The fake test consists of anything the scammers can devise, such as shining an ultraviolet light on the bills or or running them through a currency counting machine. Of course, the results show that a significant portion of the money is infected and thus has to be ‘confiscated’. They then give the owners a fake voucher for the confiscated bills and coins as well as the address of the fake office where they can supposedly recover the disinfected bills in ten days. The scammers then depart, usually a few hundred euros richer.
Nevertheless, these scams, though often successful, involve a certain level of risk. The victims may not be as dumb as they appear to be. They might have read about the scam in the newspaper or heard about it on the radio. They might call the police. And, of course, no one wants to go to jail in times of coronavirus.
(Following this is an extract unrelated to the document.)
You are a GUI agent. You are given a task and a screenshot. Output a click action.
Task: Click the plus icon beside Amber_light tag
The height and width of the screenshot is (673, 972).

Social distancing is difficult in overcrowded cells, and the coronavirus has not spared either prison inmates or prison guards.
So con artists with some computer expertise, who wish to swindle more cautiously, now work from home. They set up websites that sell a wide variety of products that claim to detect, prevent, or even cure coronavirus. These take the form of test kits, vaccines, and medicines that are marketed as magic bullets, which are so effective that the medical world does not want people to know about them. Swindlers trade on desperation because many prospective victims are willing to go to great lengths and to considerable expense to purchase a small dose of hope.
The drugs marketed as coronavirus cures are also a scam and even less effective than the famous patent medicines of past centuries such as Lydia Pinkham’s Vegetable Compound or Clark Stanley’s Snake Oil. Still, in case anyone wishes to experiment, the following is a real snake (viper) oil recipe printed in Spain in 1719:
“Take 2 pounds of live snakes and 2 pounds 3 ounces of sesame oil. Cook slowly, covered in a glazed pot, until meat pulls away from bone. Strain and store. Uses: Cleans the skin, removes pimples, impetigo and other defects."
It would only be necessary to add “cures coronavirus” to the list of potential uses, and no snake in the world would be safe. Objectively speaking, consuming the snake oil in the above recipe is probably much safer than ingesting volcanic ash, bleach-like solutions, or colloidal silver, which are among the online cures for coronavirus currently available on Internet.
So, in times of coronavirus, people must implement new strategies. Darwinian survival depends on being able to adapt to meet new challenges, and work in new and unfamiliar environments. This means that people (both honest and dishonest) have to be able to be able to mutate. We must follow the example of the coronavirus and pray that we will be even half as successful.